Absolutely, the INTJs I know are among the most sensitive people I know, with my father probably being the most sensitive. My ESFJ mother is superficially warm but makes the most evil comments, and isn't anywhere near as sentimental.


----------



## Elaihr (Jun 24, 2015)

Lady D said:


> Nowadays I especially despise unhealthy manipulating XNFJ's, unhealthy XSFJ's coming second. NFJ's are the coldest people on earth for they can manipulate anything and anyone to suit their desires. When they get their way and use their victim they refuse to see anything morally wrong concerning their ways, showing all blame on their victims.
> 
> I've had three NFJ's abusing me so I've had enough with their kind. Nowadays I'd rather stick to cold hearted S's for "what you see is what you get". Unhealthy NFJ's have this ugly tendency to look for cues that are not even there. I'm pretty transparent myself and I'm sort of masculine in this. I say exactly what I mean. I know I'm not the best person on this earth and I'm not trying to convince anyone I am.
> 
> ...


It's okay, you probably have a point, I know a few xNFJs who have been unhealthy and just urgh... The good thing about it is that now I have seen what it might be like if I became unstable. Needless to say I spend a lot of time trying to avoid it :frustrating:


----------



## Lady D (Mar 17, 2013)

@Elaihr Luckily we're all traumatizing when unhealthy so no type really stands out there. You don't even now how much pain I've caused people in my unhealthy states


----------



## Worriedfunction (Jun 2, 2011)

Sure.

*Inserts long self-indulgent rambling post that ultimately comes to the same conclusion as the monosyllabic answer above*


----------



## karmachameleon (Nov 1, 2015)

yes


----------



## Reiyn Isa (Dec 9, 2015)

Sure.I mean,were all humans after all.
Your type doesn't have anything to do with being "sensitive" or "cold"


----------



## starwars (Sep 5, 2014)

lunareclipzee said:


> I was just wondering.. I'm really sensitive and easy hurt. But all my tests come close to 50/50 for T/F. Is there such thing as a very sensitive thinker? and can feelers be cold?


I say yes.
It of course matter the environment you grew up in, especially your family(those who live with) you can adapt to others personalities. Also, it is normal for people to developed and mature. We are all thinkers and feelers, just different levels and different views of life(fe vs fi). I, INTP have been stuck living with ESFJ, even though sometimes we want to strangle each other, she has helped me developed my Fe and Si. 
I personally find it irritating when a feeler tries to be "logical", and lecture me about why my (more sensitive) idea is the worse choice. I am trying to help someone, not get my own gain. can you please look at the outcomes a bit more?(sorry bout the rant)


----------



## ninjahitsawall (Feb 1, 2013)

acidicwithpanic said:


> Maybe it's because I hang around a lot of unstable INFP's, but in my experience they seem to be the coldest out of other feeling types. It's not uncommon for them to have a cynical, twisted sense of humor and give off this aura that drives people away from them (much like Morrissey). They're not very smiley and cheerful if you don't know them on a deeper level. On the surface they can look like INTJ's.

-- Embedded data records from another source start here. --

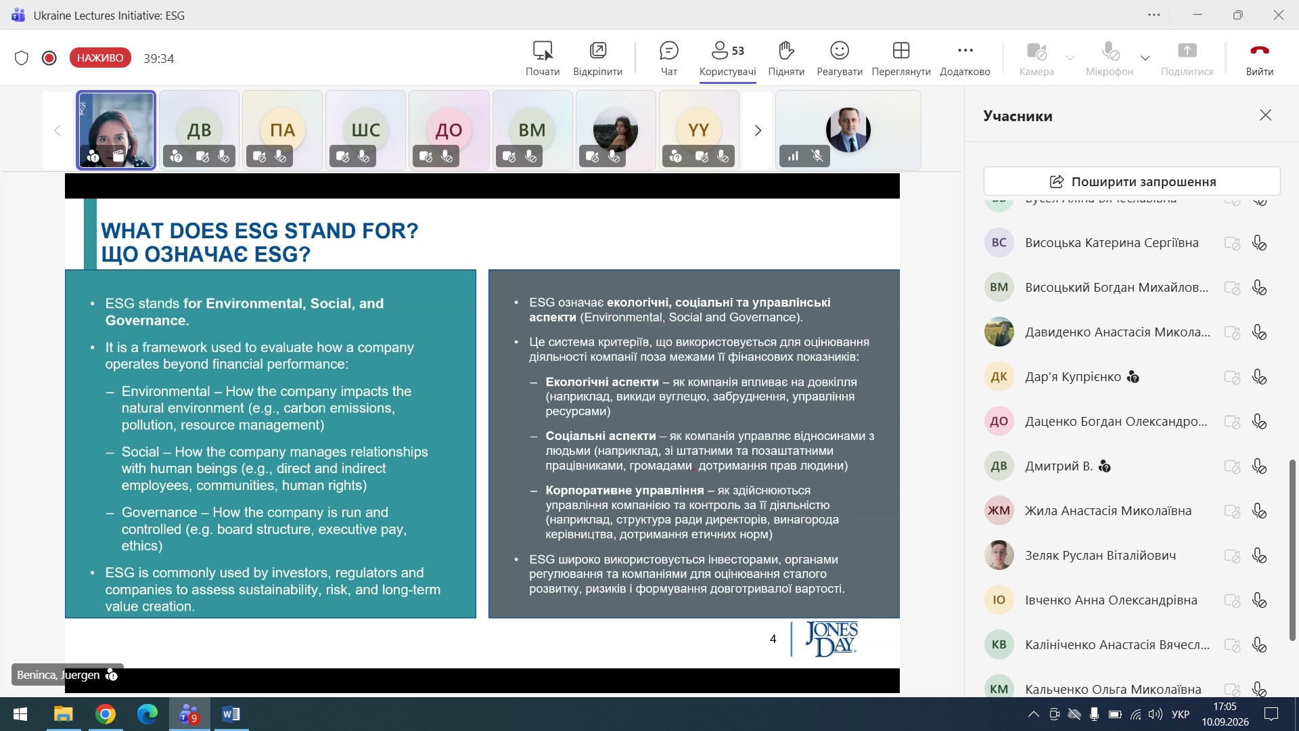Close the Учасники panel
1299x731 pixels.
1265,116
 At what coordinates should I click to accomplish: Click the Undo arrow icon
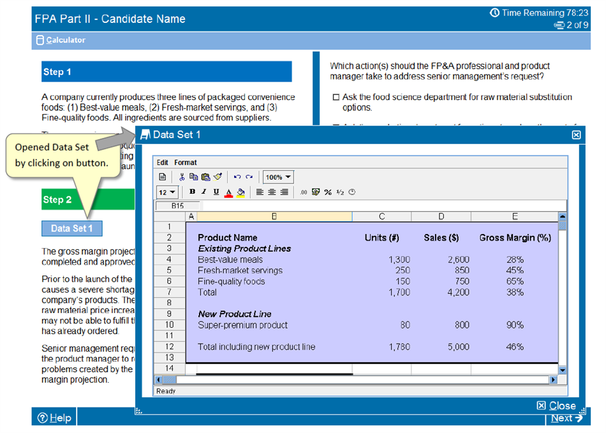click(x=237, y=177)
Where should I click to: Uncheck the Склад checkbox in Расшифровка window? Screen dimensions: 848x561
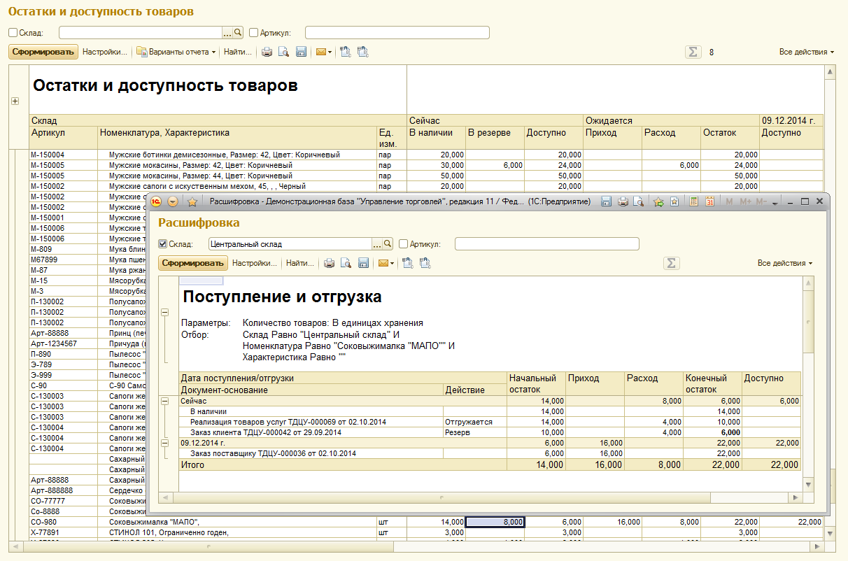163,244
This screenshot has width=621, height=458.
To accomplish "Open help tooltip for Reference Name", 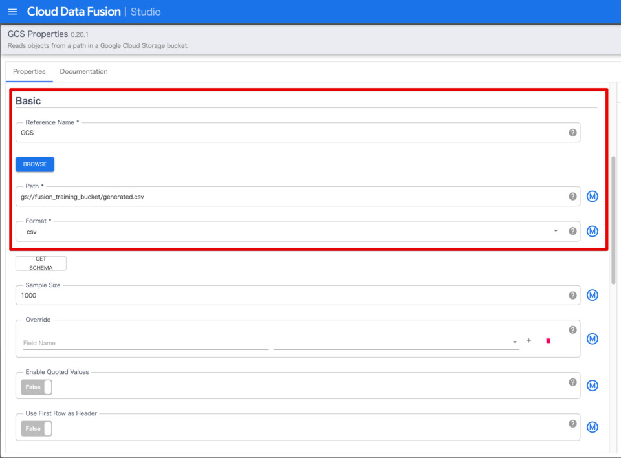I will click(x=572, y=132).
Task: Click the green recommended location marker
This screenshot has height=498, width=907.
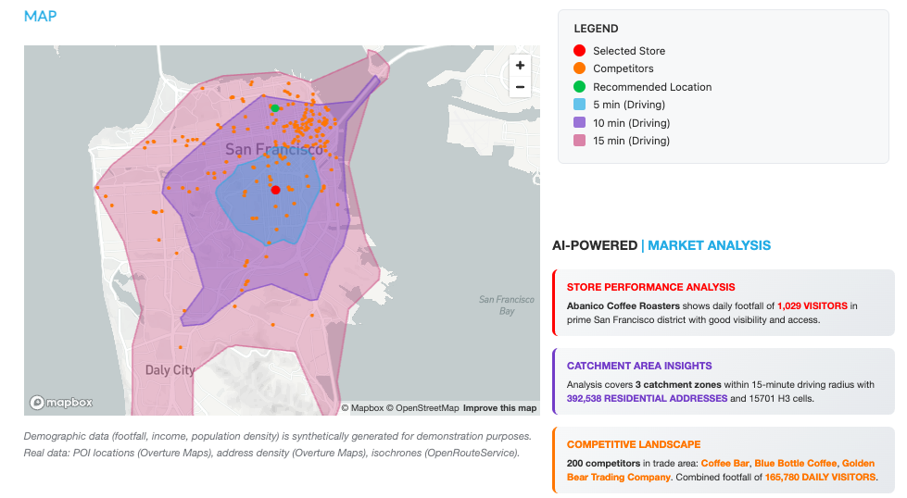Action: click(x=275, y=108)
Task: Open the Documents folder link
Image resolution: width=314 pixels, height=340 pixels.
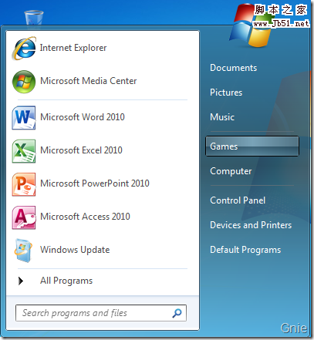Action: coord(233,68)
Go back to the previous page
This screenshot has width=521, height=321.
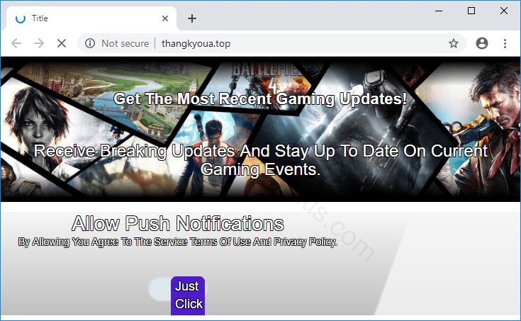coord(16,43)
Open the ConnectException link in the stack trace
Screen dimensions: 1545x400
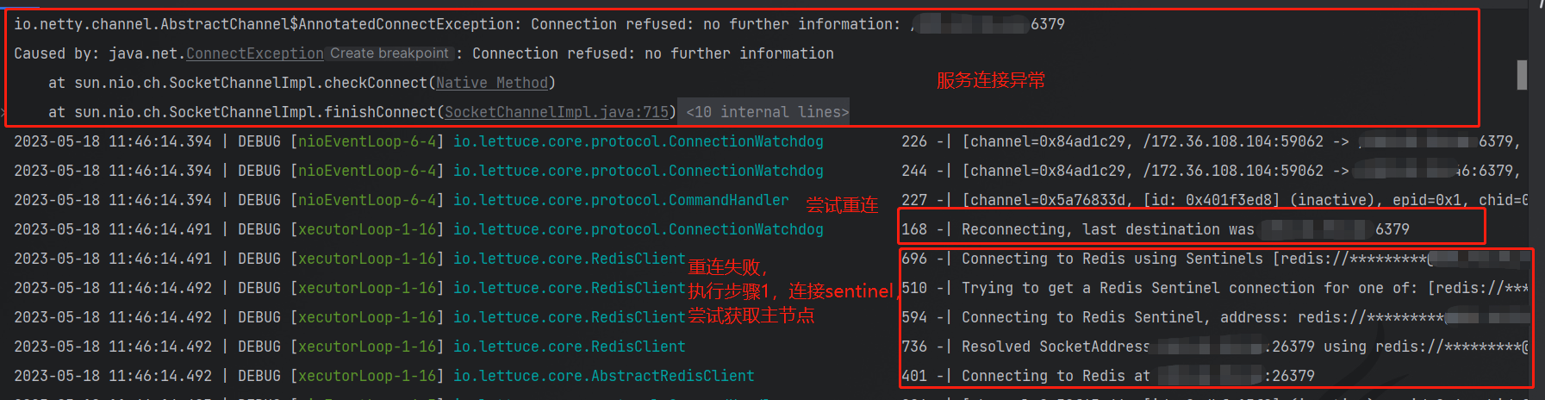click(x=255, y=53)
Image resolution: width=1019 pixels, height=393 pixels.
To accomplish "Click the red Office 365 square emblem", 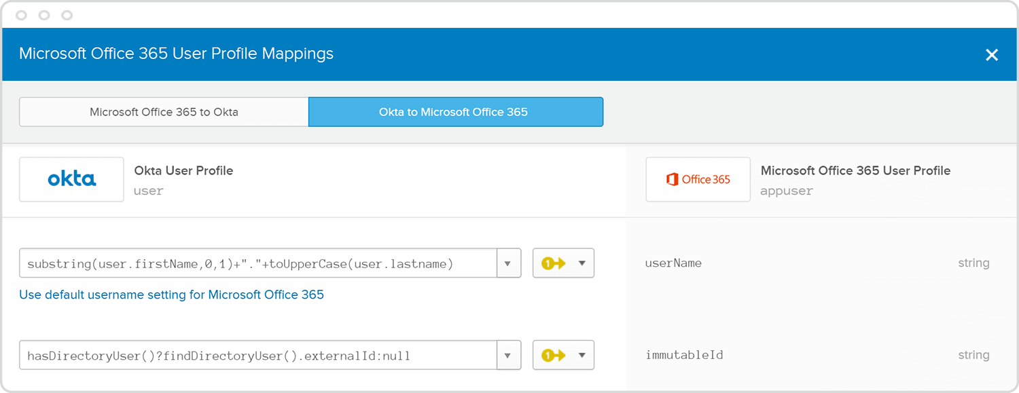I will point(671,179).
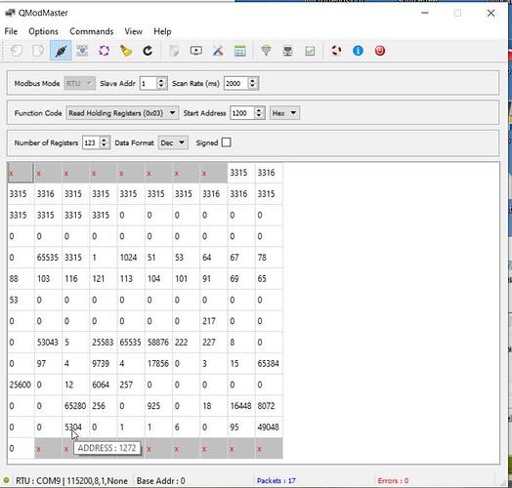Open the Hex address format dropdown
Screen dimensions: 512x488
click(x=284, y=113)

Aha this is me and my sister lol (she's an INFP and I'm an INTJ.) 

She usually is the one to start a conversation with me these days (or take something I said and turn it into a conversation, where normally I'd assume I'm just pointing something out and it'll end there). But she just as abruptly will end it and go onto something else (usually something on her smartphone). Then for a second I'll be thinking "hey, we were just having a conversation, that YOU made more interesting...wtf?... I am that boring to you?... eh. whatever I guess we're done now" *leaves room* :laughing:

Actually come to think of it, it's probably just the way I deal with Ne auxes. I expect INTP's not to have superior listening skills to me though, lol.


----------



## Rabid Seahorse (Mar 10, 2015)

In some regards, yes. Feeling types more in-tune and in control of their emotions and those others. They can manipulate them in a really "cold" way. FJ's can be socially manipulative and FP's can be very selfish. I've known a _lot_ of Feeling types who do things I would never be okay with. Things like seeing someone "on the low" while dating someone, or breaking up with someone and getting in a new relationship right away and being able to rationalize it.

Thinking types are clumsier with it and are more sensitive. In my experience, TJ's are very sensitive about how they come off socially because, having very low Fe, are often unaware of "how to act". TP's are very sensitive about being morally judged (very low Fi) and can take minor character judgments more seriously than they should.


----------



## JacksonHeights (Nov 6, 2015)

When I'm in an ST environment I turn very cold and unfriendly since I'm trying to fit in. Which is why I try not to hang out with ST types much, my creativity and passion really comes alive when Im talking with other Feelers. For some reason I get drawn a lot more to other Feeling types as opposed to INTJs and ENTJs like most ENFPs


----------